Thanks for your quick reply. As for the first question, I have another one question. I have used quickmerge and RagTag to lift the assembled N50. Is the principle of filling holes in quarTeT using assembled contigs similar to them? What I care about is whether quarTeT is more suitable for application after hic mounting? Anyway, quarTeT is more convenient to use.
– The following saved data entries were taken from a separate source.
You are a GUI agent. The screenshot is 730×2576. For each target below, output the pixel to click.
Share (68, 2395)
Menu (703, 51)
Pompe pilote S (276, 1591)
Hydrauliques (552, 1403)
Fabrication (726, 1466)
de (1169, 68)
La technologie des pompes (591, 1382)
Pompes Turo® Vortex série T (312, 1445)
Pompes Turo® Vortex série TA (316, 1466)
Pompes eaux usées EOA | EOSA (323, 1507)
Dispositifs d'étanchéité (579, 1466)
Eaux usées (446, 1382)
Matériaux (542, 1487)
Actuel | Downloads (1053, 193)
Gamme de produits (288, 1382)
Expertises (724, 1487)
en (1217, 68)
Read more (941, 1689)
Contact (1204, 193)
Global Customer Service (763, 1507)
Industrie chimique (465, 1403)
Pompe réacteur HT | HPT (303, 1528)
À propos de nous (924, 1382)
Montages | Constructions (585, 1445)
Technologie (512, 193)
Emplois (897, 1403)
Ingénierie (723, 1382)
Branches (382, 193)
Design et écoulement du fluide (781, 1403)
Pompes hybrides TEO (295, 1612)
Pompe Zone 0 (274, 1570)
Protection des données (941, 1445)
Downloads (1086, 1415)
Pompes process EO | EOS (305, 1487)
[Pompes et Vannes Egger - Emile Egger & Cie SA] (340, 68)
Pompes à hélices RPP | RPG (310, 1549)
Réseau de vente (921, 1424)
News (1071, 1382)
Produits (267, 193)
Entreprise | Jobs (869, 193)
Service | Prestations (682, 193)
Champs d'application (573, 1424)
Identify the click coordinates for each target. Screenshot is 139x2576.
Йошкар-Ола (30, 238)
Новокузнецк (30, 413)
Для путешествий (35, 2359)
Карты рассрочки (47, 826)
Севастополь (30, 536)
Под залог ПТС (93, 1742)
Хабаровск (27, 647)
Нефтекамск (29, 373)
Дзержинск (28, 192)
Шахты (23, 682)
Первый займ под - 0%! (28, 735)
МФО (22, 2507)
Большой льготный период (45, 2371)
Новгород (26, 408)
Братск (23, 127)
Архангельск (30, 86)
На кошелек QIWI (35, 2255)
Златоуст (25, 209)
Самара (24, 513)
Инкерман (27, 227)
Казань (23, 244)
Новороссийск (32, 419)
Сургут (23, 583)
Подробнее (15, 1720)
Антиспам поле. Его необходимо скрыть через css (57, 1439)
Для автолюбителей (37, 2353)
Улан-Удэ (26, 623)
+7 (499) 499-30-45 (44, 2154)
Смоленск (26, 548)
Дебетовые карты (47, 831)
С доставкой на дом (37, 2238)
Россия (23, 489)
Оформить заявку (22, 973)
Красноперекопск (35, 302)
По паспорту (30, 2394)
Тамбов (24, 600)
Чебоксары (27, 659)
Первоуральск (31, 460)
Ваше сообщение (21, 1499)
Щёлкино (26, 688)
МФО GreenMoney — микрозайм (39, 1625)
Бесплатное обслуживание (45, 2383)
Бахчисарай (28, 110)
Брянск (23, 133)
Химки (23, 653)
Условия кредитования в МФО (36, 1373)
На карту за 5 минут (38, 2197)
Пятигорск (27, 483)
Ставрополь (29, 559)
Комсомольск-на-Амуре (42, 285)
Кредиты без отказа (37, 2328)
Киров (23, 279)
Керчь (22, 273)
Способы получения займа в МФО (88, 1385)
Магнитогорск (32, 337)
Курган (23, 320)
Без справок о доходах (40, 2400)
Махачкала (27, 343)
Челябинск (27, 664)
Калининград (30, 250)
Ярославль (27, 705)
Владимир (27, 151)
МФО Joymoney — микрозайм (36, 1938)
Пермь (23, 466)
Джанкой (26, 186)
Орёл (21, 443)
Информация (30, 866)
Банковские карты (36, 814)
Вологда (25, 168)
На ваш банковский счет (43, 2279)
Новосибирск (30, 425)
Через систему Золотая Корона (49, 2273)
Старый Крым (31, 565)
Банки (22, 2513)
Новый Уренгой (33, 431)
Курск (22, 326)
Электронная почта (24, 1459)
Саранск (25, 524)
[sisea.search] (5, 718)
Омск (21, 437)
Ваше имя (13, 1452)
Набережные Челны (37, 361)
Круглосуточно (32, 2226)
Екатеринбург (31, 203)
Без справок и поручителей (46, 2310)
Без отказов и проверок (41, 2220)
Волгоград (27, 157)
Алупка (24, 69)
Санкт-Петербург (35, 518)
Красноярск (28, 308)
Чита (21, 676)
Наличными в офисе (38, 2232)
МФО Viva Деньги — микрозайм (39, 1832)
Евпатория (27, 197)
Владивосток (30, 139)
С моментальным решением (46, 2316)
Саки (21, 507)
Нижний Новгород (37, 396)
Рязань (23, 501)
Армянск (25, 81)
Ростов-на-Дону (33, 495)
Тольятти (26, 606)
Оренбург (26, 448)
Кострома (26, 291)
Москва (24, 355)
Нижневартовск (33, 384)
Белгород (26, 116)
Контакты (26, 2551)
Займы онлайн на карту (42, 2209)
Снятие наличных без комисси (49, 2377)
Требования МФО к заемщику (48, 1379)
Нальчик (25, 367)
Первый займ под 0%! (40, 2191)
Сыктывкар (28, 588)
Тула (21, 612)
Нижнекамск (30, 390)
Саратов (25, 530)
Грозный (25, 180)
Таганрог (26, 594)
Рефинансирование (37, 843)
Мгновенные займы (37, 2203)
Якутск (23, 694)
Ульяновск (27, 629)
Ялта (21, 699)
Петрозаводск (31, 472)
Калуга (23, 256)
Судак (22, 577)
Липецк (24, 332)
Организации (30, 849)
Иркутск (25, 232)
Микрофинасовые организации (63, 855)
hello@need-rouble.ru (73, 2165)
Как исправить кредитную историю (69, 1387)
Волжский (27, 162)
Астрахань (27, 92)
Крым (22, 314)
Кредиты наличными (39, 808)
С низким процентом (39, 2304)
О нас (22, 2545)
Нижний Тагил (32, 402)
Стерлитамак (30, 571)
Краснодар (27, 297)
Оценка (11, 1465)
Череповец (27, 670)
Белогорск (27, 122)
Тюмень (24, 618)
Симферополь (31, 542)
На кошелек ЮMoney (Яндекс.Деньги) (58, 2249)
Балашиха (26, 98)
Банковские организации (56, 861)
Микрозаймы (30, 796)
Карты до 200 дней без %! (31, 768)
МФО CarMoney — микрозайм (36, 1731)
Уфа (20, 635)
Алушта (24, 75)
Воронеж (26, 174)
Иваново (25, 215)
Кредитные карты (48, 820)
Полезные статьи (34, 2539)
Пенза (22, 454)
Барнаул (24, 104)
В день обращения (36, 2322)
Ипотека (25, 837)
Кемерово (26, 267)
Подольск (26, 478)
The second question, the question of scale。 The dependency program Rideogram that I installed locally before is RIdeogram_0.2.3.tar.gz, https://github.com/TickingClock1992/RIdeogram_test. This version has the function of scale. I modified the file quartet_util.py, and added the adjustment parameter Ruler = 5 according to the size of my genome, and the display is normal. quartet_util.py:251:ideogram(karyotype = chr, label = label, label_type = "marker",Ruler = 5) quartet_util.py:257:ideogram(karyotype = chr,Ruler = 5) image

Echoring commented 1 year ago

The strategy of these program are mainly the same, only minor difference are applied. I haven't compared with quickmerge. As for RagTag, it assumes that the reference genome is more reliable, and the sequences inconsistent with the reference are more likely to be considered errors. Nevertheless, the RagTag “patch” tool applies an aggressive strategy that may discard variation or insert large segments to ultimately close the gaps. It also renames all sequences with an order not coincident with input, which often makes users confused. Conversely, the quarTeT toolkit adopts a conservative strategy and never modifies the raw sequence to avoid variation loss. For short, RagTag is better for re-assemble genome with a high quality reference, and quarTeT is better for de novo assembly with hi-c scafford guide.

The designed workflow of quarTeT is using Hi-C data to scafford pseudo-chromosomes as reference, and use AssemblyMapper to assemble a draft genome, then use GapFiller to close the gaps. However, as the reference genome is highly homologous, it can also be used.